Uber est déjà en partenariat avec le constructeur d’hélicoptères Bell et le constructeur aérospatial brésilien Embraer. Mais selon les experts, réaliser ce projet dans les temps impartis relève du challenge.

 

Les défis à relever

Il y a beaucoup d’obstacles à franchir. Il faut notamment développer des logiciels pour piloter les taxis volants en toute sécurité. L’industrie devra déterminer la bonne conception du véhicule. Les batteries qui alimentent les taxis volants devront offrir une meilleure autonomie que celle actuellement disponible. Et les entreprises devront prouver que les voyages en taxi volant peuvent être viables.

En plus de ces défis, l’administration fédérale de l’aviation devra certifier les véhicules, un processus qui pourrait prendre des années. Il faut noter qu’à ce jour, Hyundai et Uber n’ont pas encore effectué de vol d’essai.

 

Un projet innovant qui n’est pas si nouveau

L’idée d’utiliser des voitures volantes — ou des taxis — existe depuis au moins un siècle. Le pionnier de l’automobile Henry Ford espérait mettre au point une solution de rechange à son modèle T, en effectuant des essais approfondis sur un engin appelé « la fléchette volante ». Mais un crash qui a tué un pilote durant un vol d’essai a conduit Ford à annuler le programme.

Le marché des taxis volants commence à devenir assez animé. L’année dernière, Boeing a commencé des vols d’essai pour tester la sécurité du Boeing NeXt, un avion électrique équipé de nacelles pour passagers, conçu pour parcourir jusqu’à 80 km, et Bell Helicopter a dévoilé le Bell Nexus, qui, espère-t-elle, « redéfinira le transport aérien ».

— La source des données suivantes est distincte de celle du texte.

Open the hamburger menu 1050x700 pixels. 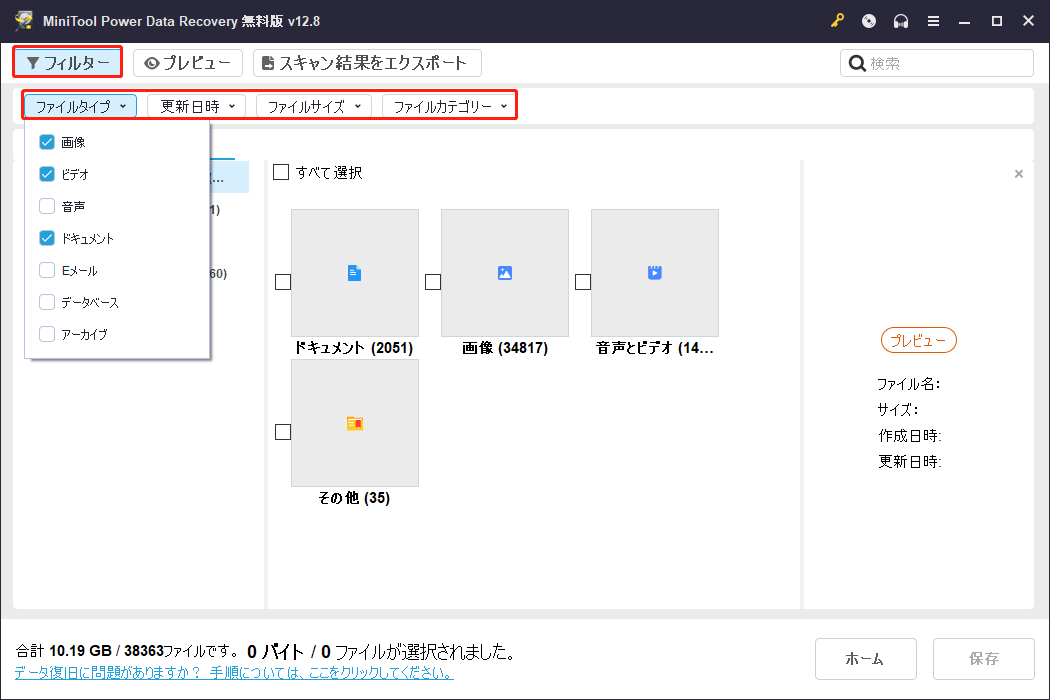(933, 20)
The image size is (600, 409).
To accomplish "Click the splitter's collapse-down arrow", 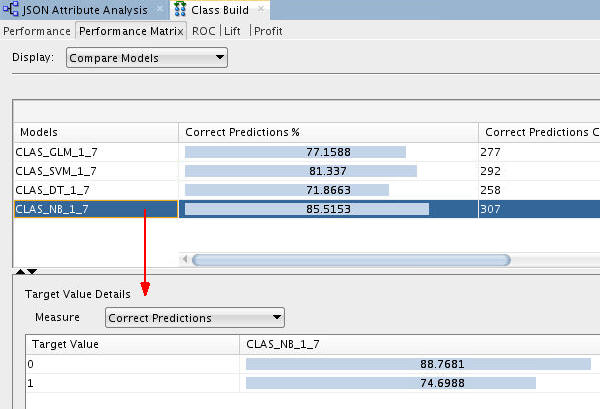I will click(x=32, y=271).
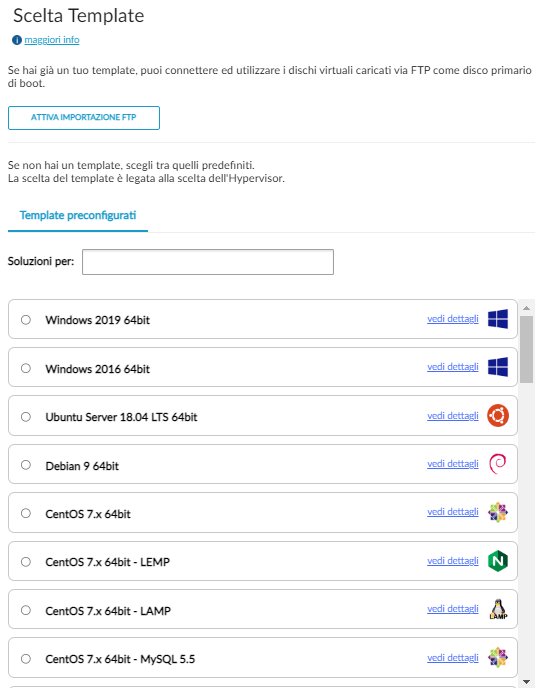Open vedi dettagli for CentOS MySQL 5.5
This screenshot has width=543, height=688.
453,658
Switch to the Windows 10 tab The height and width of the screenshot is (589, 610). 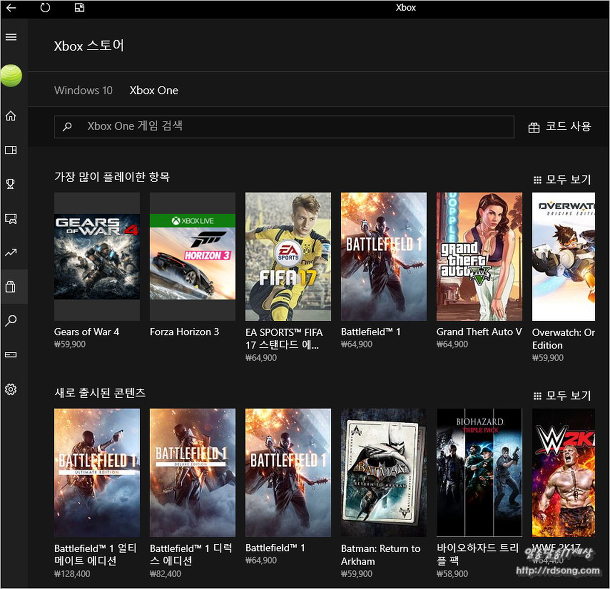[x=83, y=90]
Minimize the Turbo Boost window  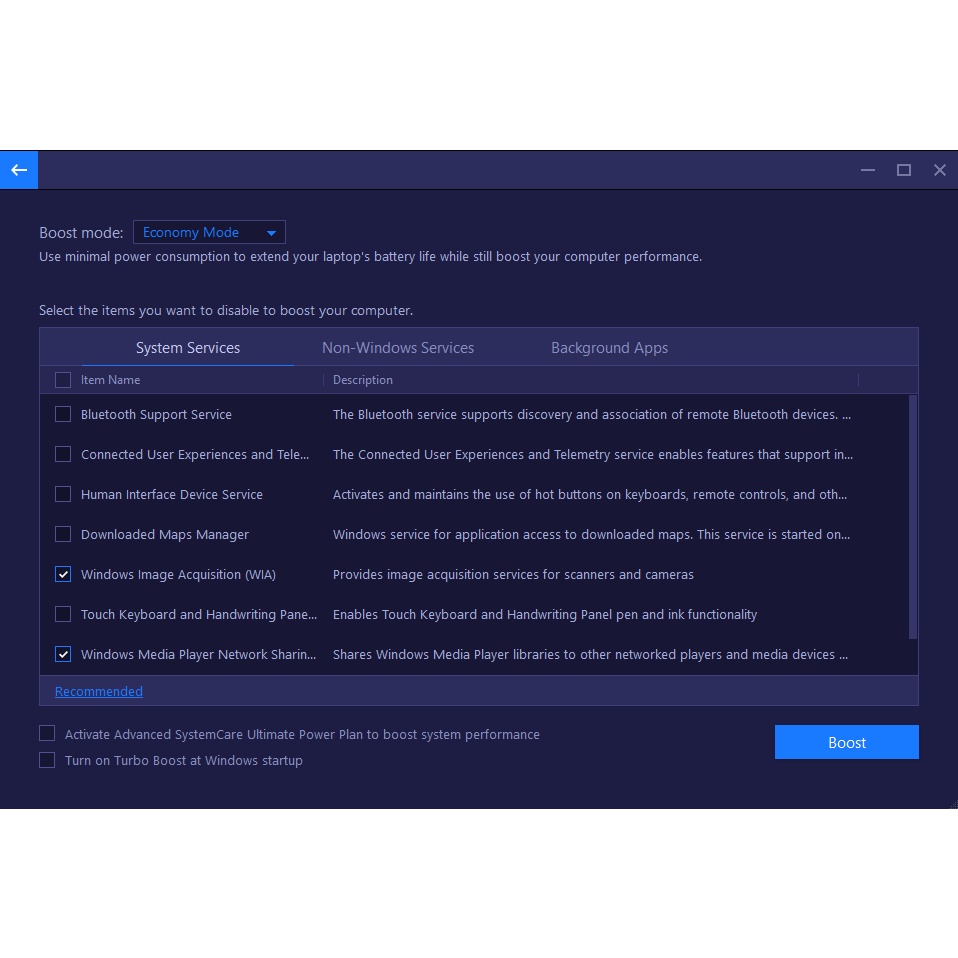click(x=868, y=170)
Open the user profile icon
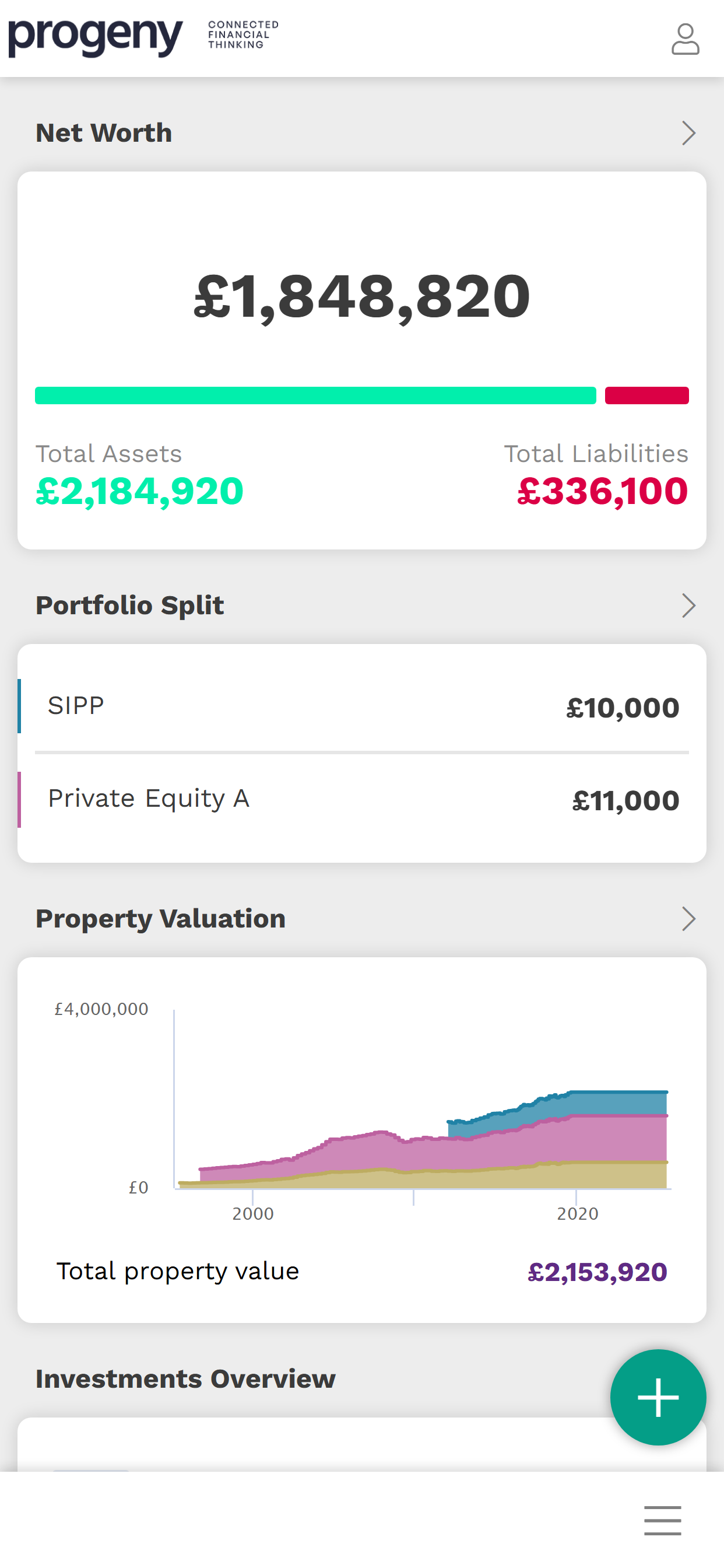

Aujourd’hui, les services d’hélicoptère opèrent à partir de nombreuses grandes agglomérations, souvent pour relier les aéroports et les centres-villes. Mais ces appareils utilisent des systèmes de propulsion complexes qui sont extrêmement coûteux (achat et exploitation), ce qui limite leur application.

 

Même si Hyundai et Uber voudraient que le taxi volant soit abordable, ce nouveau moyen de transport restera assez coûteux pour le grand public. Ce sera surement les personnes qui peuvent se payer un trajet en hélicoptère qui pourront en profiter.